Consistent Hashing

Sandeep Verma
7 min readSep 29, 2019

--

What, Why and How of consistent hashing

What is consistent hashing ?

What is Consistent Hashing?

Before jumping into consistent hashing let’s first revisit hashing.

Hashing Revisited

Hashing is a technique of mapping one piece of data of some arbitrary size into another piece of data of fixed size, typically an integer, known as hash or hash code. In layman terms, it’s a kind of BlackBox which always gives the same output for the same input. This BlackBox or a function (technically speaking) is usually used for mapping data/key to hash code known as a hash function

To illustrate, some hash function is written to map any arbitrary string to some number between 0…50. So any string of any size will always be mapped between 0 to 50. For example,

hashcode = hash(key) modulo N, where N is the size

24 = hash(Artists) % 50

42 = hash(Actor) % 50

Artists” and “Actor” are two string which produced hash code of 24 and 42 respectively by the hash function.

◆ Given data ◆
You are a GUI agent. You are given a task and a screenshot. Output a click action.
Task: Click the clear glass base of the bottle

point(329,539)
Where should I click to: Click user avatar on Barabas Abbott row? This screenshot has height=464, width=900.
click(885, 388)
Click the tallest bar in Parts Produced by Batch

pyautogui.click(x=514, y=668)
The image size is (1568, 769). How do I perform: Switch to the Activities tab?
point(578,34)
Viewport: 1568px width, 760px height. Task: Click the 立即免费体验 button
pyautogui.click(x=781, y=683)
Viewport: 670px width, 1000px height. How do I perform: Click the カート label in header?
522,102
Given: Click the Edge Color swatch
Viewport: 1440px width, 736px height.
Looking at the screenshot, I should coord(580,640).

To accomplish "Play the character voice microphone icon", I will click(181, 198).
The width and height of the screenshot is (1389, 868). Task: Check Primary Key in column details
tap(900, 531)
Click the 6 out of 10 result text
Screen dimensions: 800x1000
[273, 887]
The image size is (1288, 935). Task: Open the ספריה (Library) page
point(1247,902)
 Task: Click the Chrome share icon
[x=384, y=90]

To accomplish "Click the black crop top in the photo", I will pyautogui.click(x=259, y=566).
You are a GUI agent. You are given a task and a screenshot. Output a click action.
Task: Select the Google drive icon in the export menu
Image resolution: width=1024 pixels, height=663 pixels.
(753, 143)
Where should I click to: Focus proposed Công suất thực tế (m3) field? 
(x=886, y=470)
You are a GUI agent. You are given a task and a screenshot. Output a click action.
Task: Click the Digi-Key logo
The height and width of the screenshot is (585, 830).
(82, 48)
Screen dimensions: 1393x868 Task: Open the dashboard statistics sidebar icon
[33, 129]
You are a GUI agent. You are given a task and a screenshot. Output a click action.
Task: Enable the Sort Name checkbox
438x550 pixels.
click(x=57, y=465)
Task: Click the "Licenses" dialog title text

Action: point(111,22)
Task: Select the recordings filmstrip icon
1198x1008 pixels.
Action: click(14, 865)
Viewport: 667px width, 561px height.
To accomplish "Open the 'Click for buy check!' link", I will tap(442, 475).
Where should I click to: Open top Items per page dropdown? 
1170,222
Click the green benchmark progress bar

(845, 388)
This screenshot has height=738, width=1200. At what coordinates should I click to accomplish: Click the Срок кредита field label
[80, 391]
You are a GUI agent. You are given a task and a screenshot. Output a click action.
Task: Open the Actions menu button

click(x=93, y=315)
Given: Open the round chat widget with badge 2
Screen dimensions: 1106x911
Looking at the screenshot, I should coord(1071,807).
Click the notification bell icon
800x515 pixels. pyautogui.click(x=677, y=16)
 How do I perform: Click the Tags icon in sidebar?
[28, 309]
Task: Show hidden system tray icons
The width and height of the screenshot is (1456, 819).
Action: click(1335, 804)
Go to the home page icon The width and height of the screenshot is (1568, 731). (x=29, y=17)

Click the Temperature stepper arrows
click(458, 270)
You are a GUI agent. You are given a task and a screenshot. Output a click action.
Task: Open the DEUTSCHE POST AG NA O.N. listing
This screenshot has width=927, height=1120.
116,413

◆ Task instructions ◆
[1] Repeat word for word the part of the consistent hashing article between "What, Why and" and "first revisit hashing.", inclusive.
[2] Carry on writing the consistent hashing article from the point where it stops.

◆ Results for each task ◆
[1]
What, Why and How of consistent hashing

What is consistent hashing ?

What is Consistent Hashing?

Before jumping into consistent hashing let’s first revisit hashing.

[2]
Since output (hash code) are far less in number than input strings, much different string would have the same hash code, a phenomenon known as a hash collision, which is handled by either hash chaining or open addressing. Good hash functions spread input values evenly into output range.

Consistent Hashing

For the sake of example, let’s say the Indian government starts an ambitious program to issue a unique-identity card to each and every Indian (Sounds like Aadhar card). During the first month, a million Indians were allotted a unique-identity which was stored in some data store. With time this number started growing at astronomical rate and government decided to distribute this data across different servers (N servers/nodes)

One possible solution to do so is to use mod-N hashing (As discussed above) on the unique-identity number and store user data on the corresponding server number (Between 0 to N)

Distribution of Aadhar (unique-identity) data to 5 servers

Problems with the above approach?

Adding and removing servers from the cluster hashed with mod-N hashing requires rehashing of a massive amount of data to different servers/nodes. In distributed systems, a server can come and go at any point in time. Moving a humongous amount of data could result in cluster downtime as servers would not take any new requests till all data is migrated. Consistent hashing solves this excessive data migration issue in the event of server addition and deletion.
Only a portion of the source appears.